A version of this question has been asked a few times but never in the simplest way. Basically, the stats::chisq.test
function doesn't work when the sample sizes between the two groups are uneven, despite the fact that chi-square tests are supposed to work with unequal sample sizes, from what I understand.
Here is some test data:
df1 <- data.frame("x" = c("Yes","No","Yes","No","Yes","No","Yes","No","Yes","No","Yes","No","Yes","No","Yes","No"))
df2 <- data.frame("x" = c("Yes","Yes","Yes","Yes","Yes","Yes","Yes","Yes","No","Yes","No","Yes","Yes","Yes","No"))
My goal is to see whether there is a difference in the outcome x
(i.e., is the outcome "yes" or "no") between two groups of unequal sample size. But when I run the following code:
chisq.test(table(df1$x,df2$x))
I get the following error:
Error in table(df1$x, df2$x) : all arguments must have the same length
Is there a simple fix for this besides creating a new dataframe that has equal sample sizes by adding NAs to the shorter df? Why does this error even exist if chi-square tests can run with unequal sample sizes in the groups being compared?
Ok, so this is a pretty elementary statistical issue but it took a lot of effort for me to figure this out and I think other people might get similarly confused about some of this. This is also quite a fraught issue because it can impact how you interpret your data (the p-values are wrong if you set this up incorrectly!). So it's important to wrap your head around.
Imagine you have a dataset like this:
df <- data.frame(group1 = c(rep("hot",9),"cold"),
group2 = c(rep("hot",5),rep("cold",5)))
> df
group1 group2
1 hot hot
2 hot hot
3 hot hot
4 hot hot
5 hot hot
6 hot cold
7 hot cold
8 hot cold
9 hot cold
10 cold cold
You're interested in whether being in group1 and group2 is associated with being hot or cold. If you're like me, you might assume you can do a chi-square test comparing the two groups with:
m <- chisq.test(df$group1, df$group2)
m
Resulting in:
Pearson's Chi-squared test with Yates' continuity correction
data: df$group1 and df$group2
X-squared = 0, df = 1, p-value = 1
Those statistics are obviously incorrect.
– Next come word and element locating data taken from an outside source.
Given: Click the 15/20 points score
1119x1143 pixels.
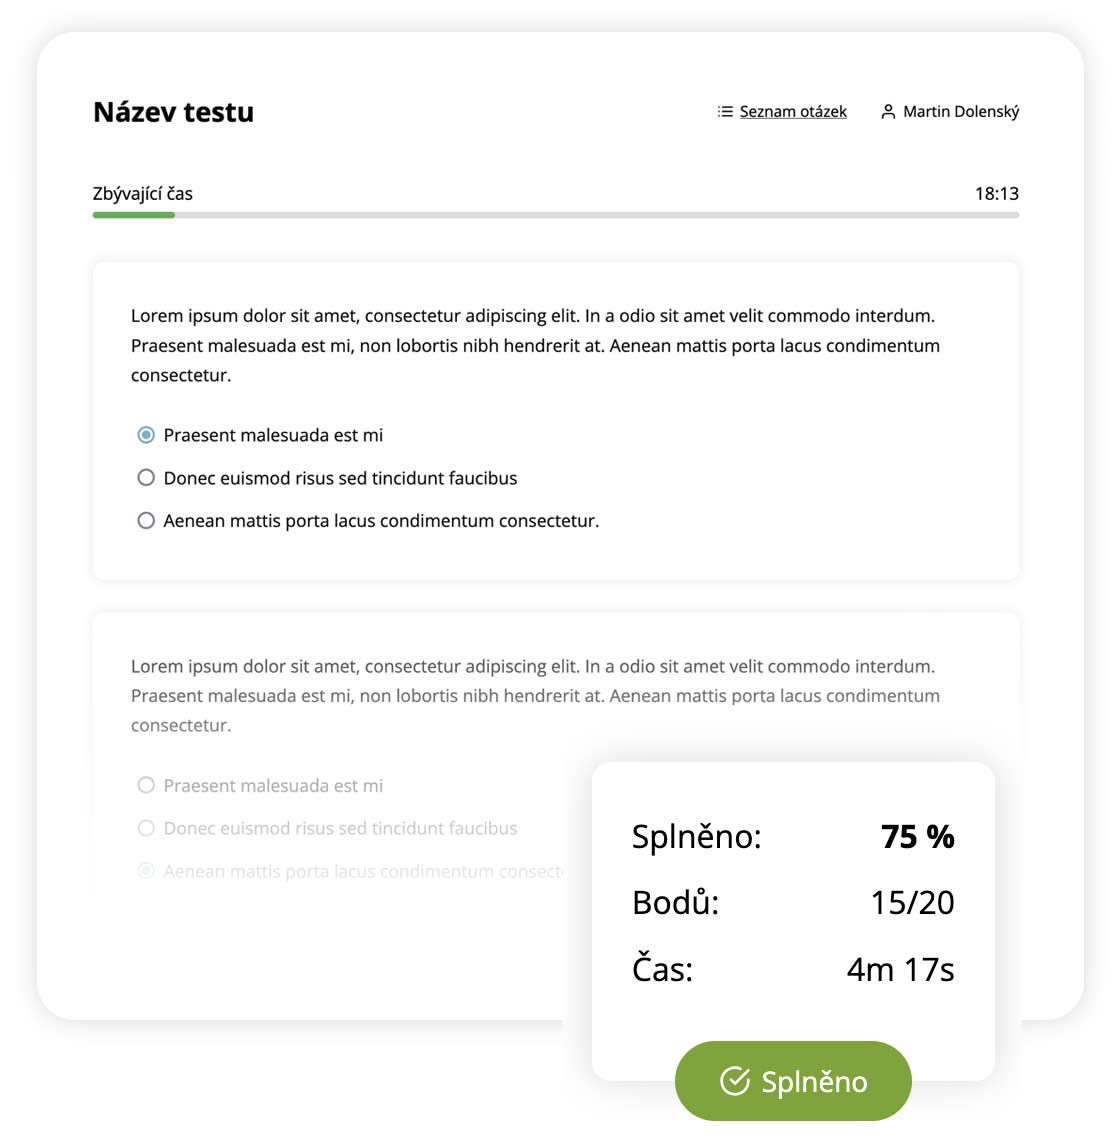Looking at the screenshot, I should (912, 903).
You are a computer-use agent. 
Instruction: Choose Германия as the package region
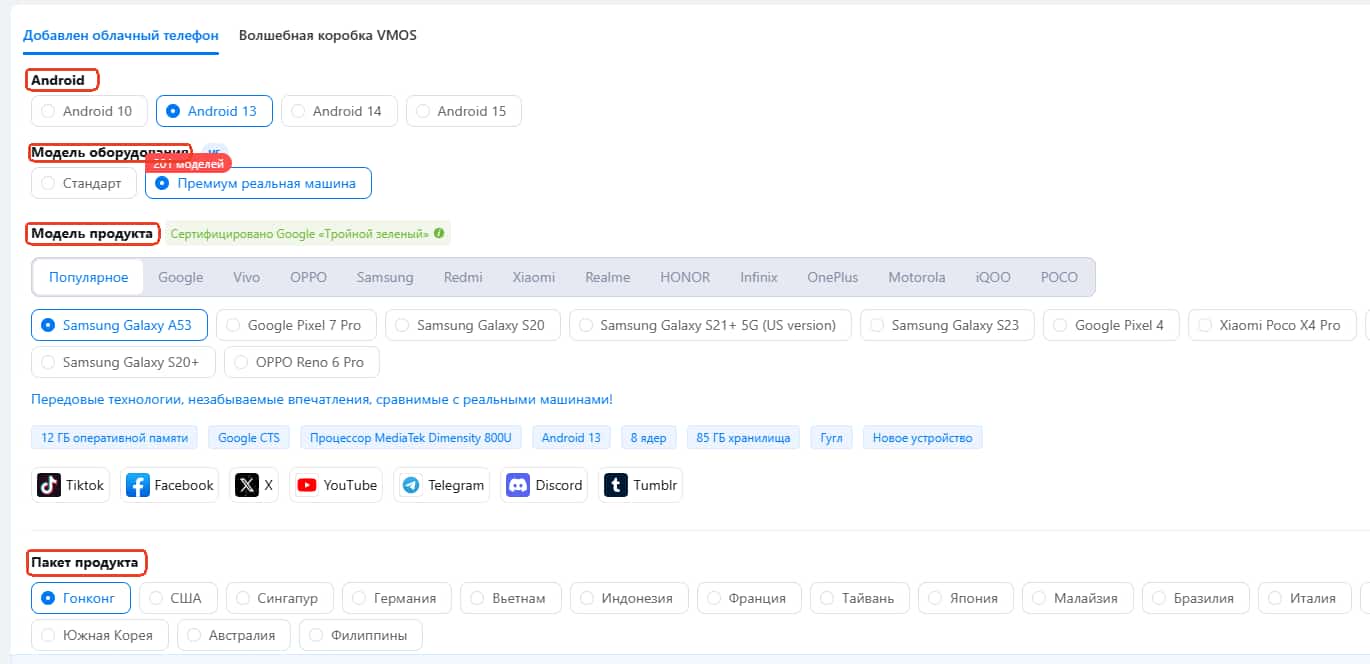(x=396, y=598)
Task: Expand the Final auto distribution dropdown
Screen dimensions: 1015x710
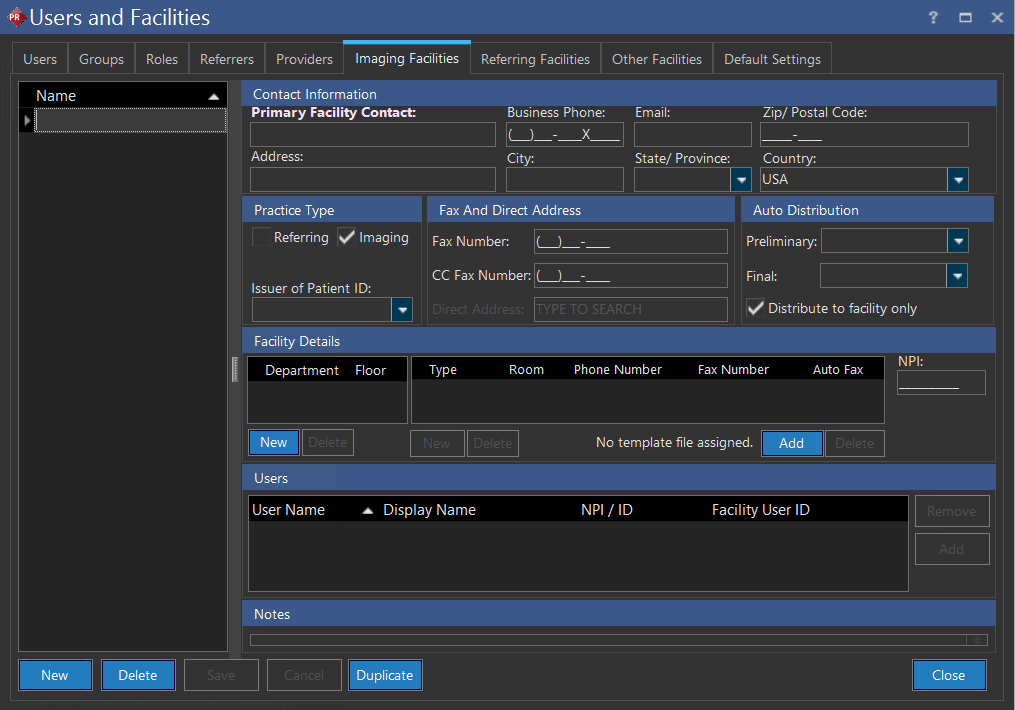Action: (x=957, y=276)
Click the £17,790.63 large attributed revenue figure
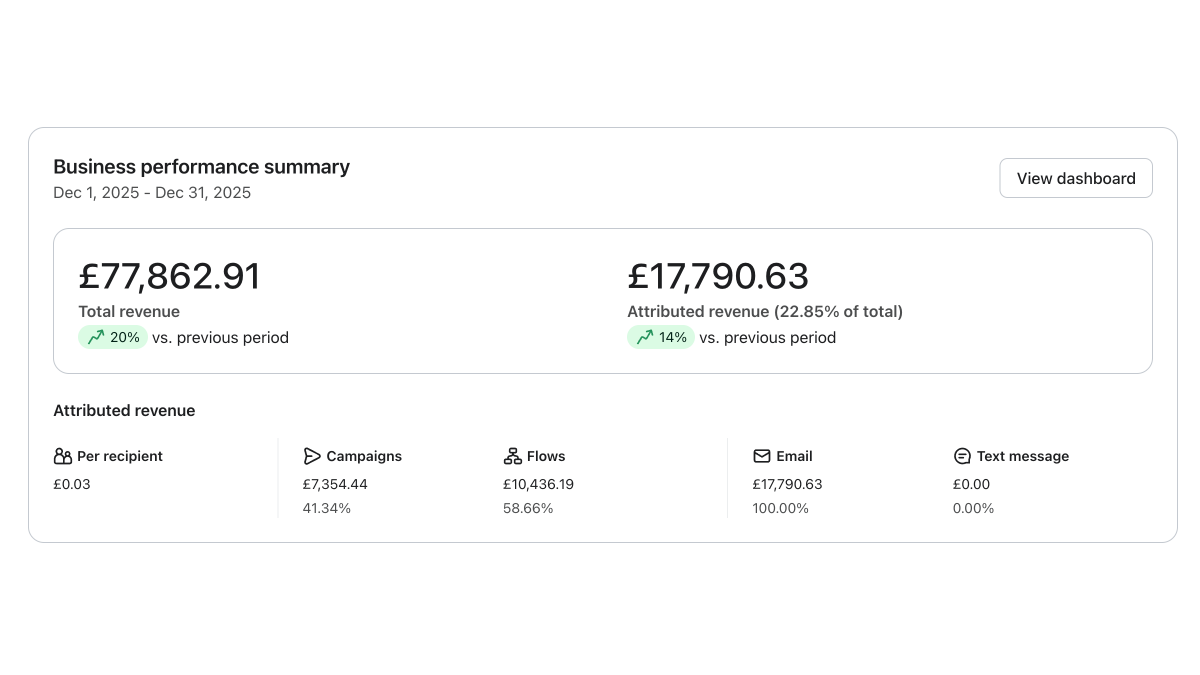Screen dimensions: 1200x675 (717, 276)
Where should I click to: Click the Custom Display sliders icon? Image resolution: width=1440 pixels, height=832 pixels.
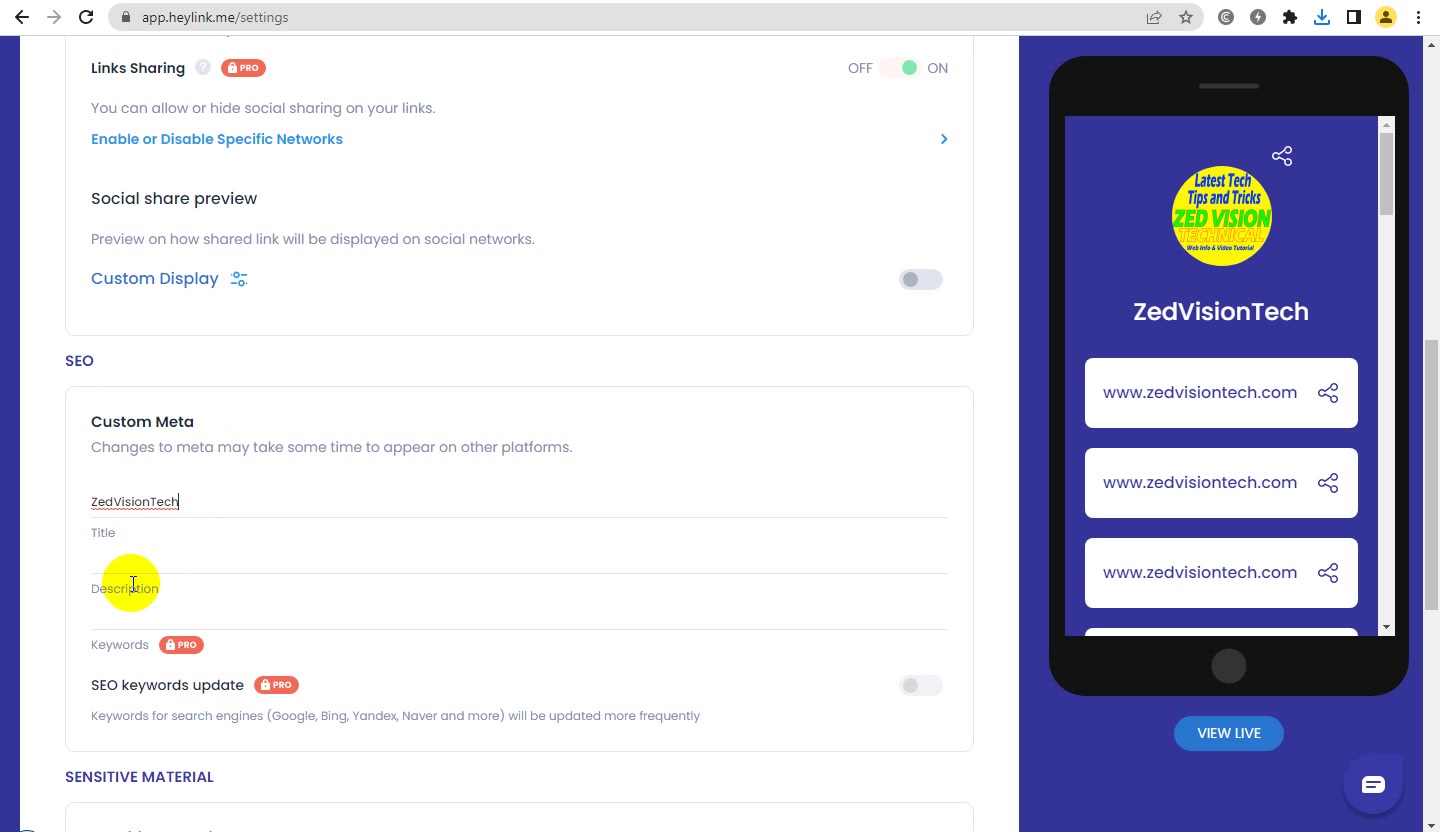click(x=239, y=279)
The reason is the structure of your data. Rather than comparing proportions in group1 to proportions in group2, R is doing a sort of rowwise comparison of proportions of people who are hot in group1 and hot in group2 to people who are hot in group1 and cold in group2, etc., an analysis that doesn't make sense given your question. You can see this by calling the observed frequency table that the chi-square test is basing the analysis on:
m$observed
df$group2
df$group1 cold hot
cold 1 0
hot 4 5
To answer the question you're actually interested in ("is there an association between group and temperature"), you need to change the structure of the data you are calling in the chi-square function:
df2 <- df %>%
pivot_longer(cols = c("group1","group2"),
names_to = "group",
values_to = "temperature") %>%
arrange(group)
df2
# A tibble: 20 × 2
group temperature
<chr> <chr>
1 group1 hot
2 group1 hot
3 group1 hot
4 group1 hot
5 group1 hot
6 group1 hot
7 group1 hot
8 group1 hot
9 group1 hot
10 group1 cold
11 group2 hot
12 group2 hot
13 group2 hot
14 group2 hot
15 group2 hot
16 group2 cold
17 group2 cold
18 group2 cold
19 group2 cold
20 group2 cold
Now we can call the chi-square function correctly, and we see that the observed frequencies are what we expected:
> p <- chisq.test(df2$temperature, df2$group)
> p
Pearson's Chi-squared test with Yates' continuity correction
data: df2$temperature and df2$group
X-squared = 2.1429, df = 1, p-value = 0.1432
> p$observed
df2$group
df2$temperature group1 group2
cold 1 5
hot 9 5
Of course, you don't actually have to reformat your data like this to do the chi-square test. Instead, you can use the helpful code from the other answers above to create a frequency table that has the values you're interested in. But for me at least it was helpful to write all this out to see what you're actually testing. I think in general, if you're running into issues where you're running chi-square tests and R is throwing errors about uneven rows, you might have set up your chi-square function incorrectly.